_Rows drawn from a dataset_
--

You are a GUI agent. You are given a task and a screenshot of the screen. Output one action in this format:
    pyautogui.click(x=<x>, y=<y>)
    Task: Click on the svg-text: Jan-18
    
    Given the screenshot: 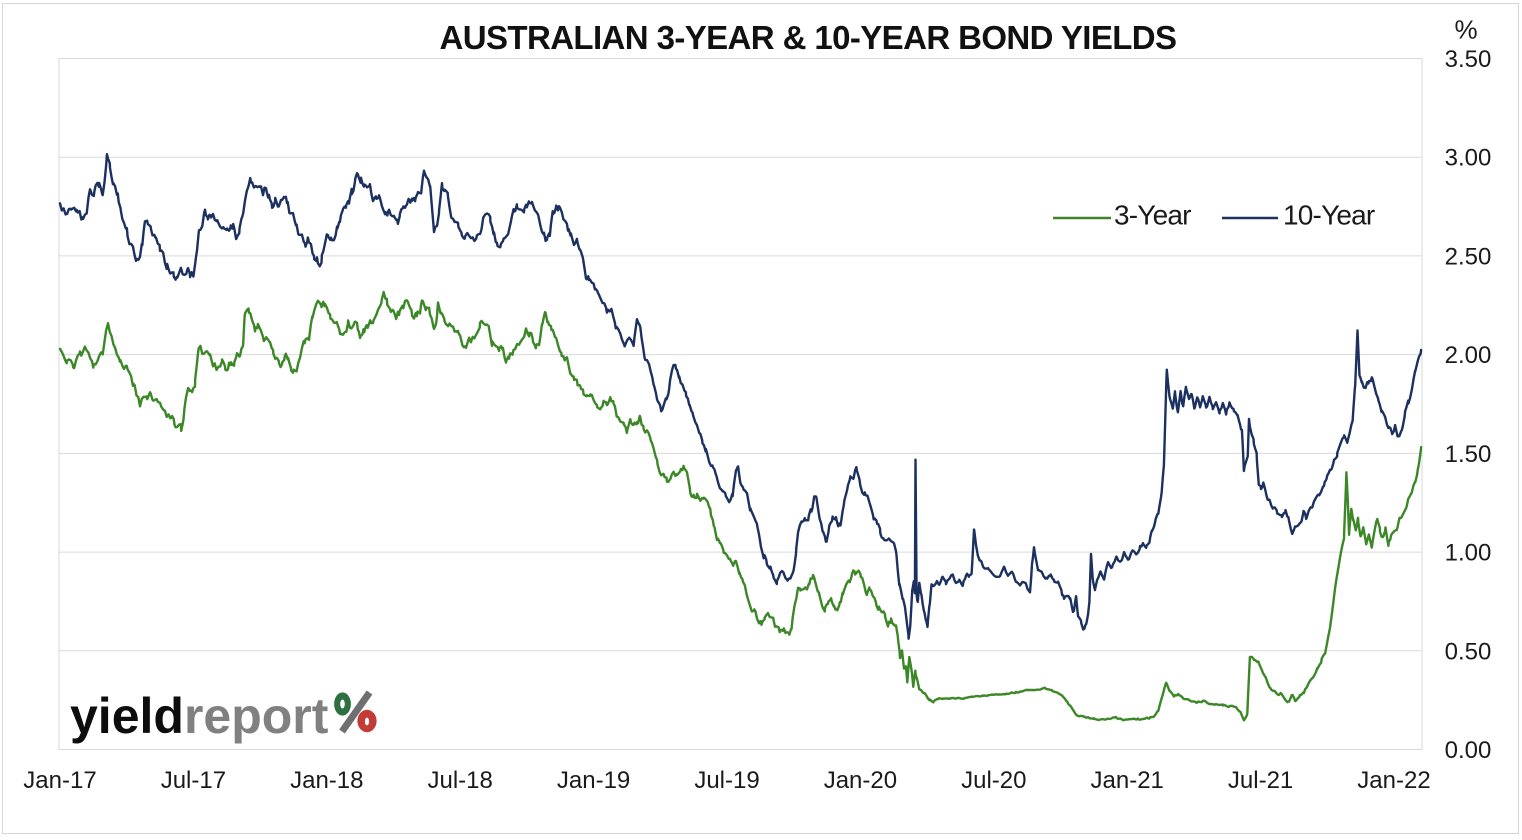 What is the action you would take?
    pyautogui.click(x=326, y=780)
    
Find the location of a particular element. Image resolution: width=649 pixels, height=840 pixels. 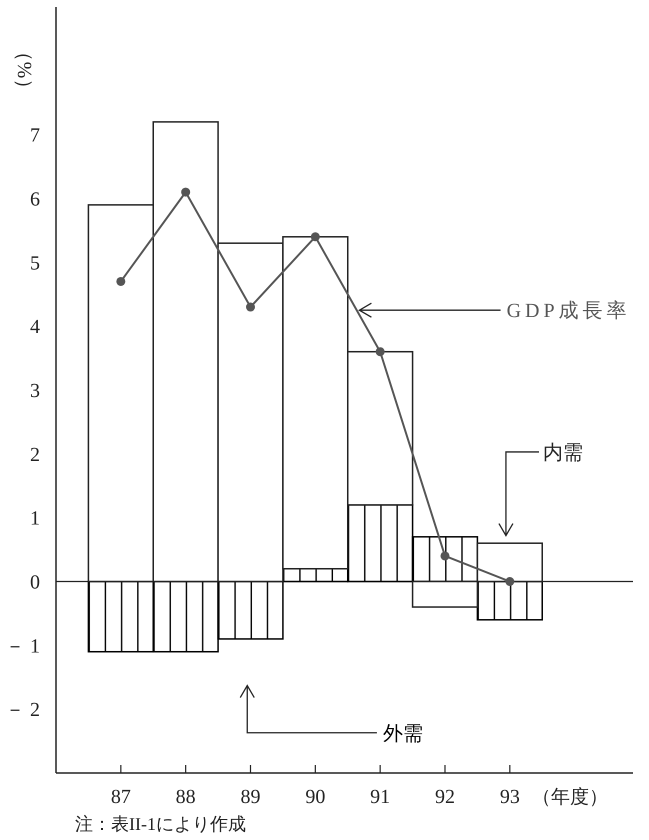

y-tick-label: 6 is located at coordinates (35, 199).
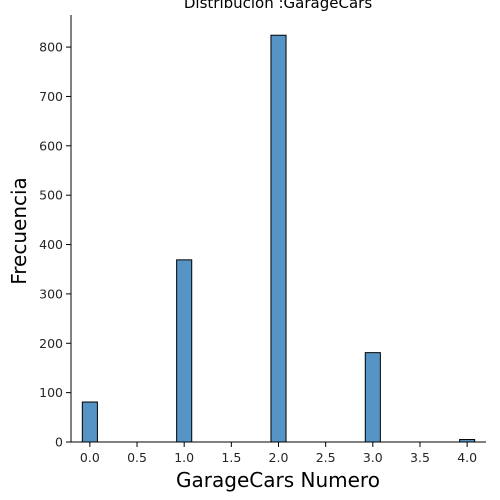 This screenshot has height=500, width=500. What do you see at coordinates (278, 480) in the screenshot?
I see `x-axis-title: GarageCars Numero` at bounding box center [278, 480].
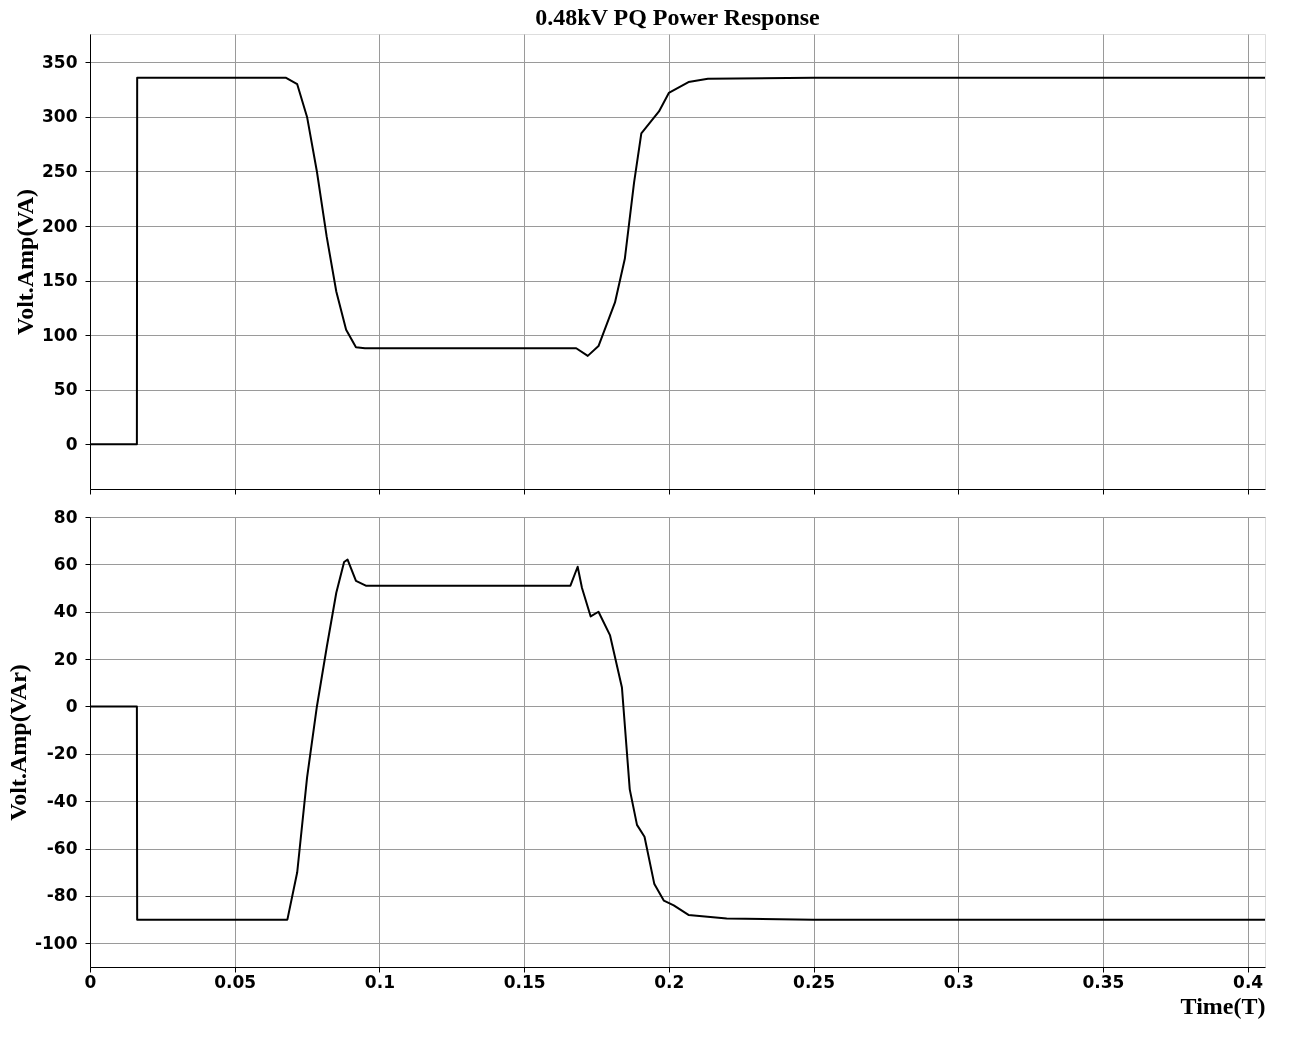 This screenshot has height=1057, width=1305. I want to click on x-tick-label: 0.2, so click(670, 982).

--

_Task goal_
Please revise the stretch from the row containing "Find the location" through the end of the rows, changing "particular" to "specific" and keeping everything else the same. Leave the pictures out of your answer.

_Exercise result_
Find the location of a specific element. Image resolution: width=649 pixels, height=840 pixels. 

y-tick-label: 6 is located at coordinates (35, 199).
 This screenshot has height=500, width=500. What do you see at coordinates (278, 480) in the screenshot?
I see `x-axis-title: GarageCars Numero` at bounding box center [278, 480].
 This screenshot has height=1057, width=1305. I want to click on x-tick-label: 0.2, so click(670, 982).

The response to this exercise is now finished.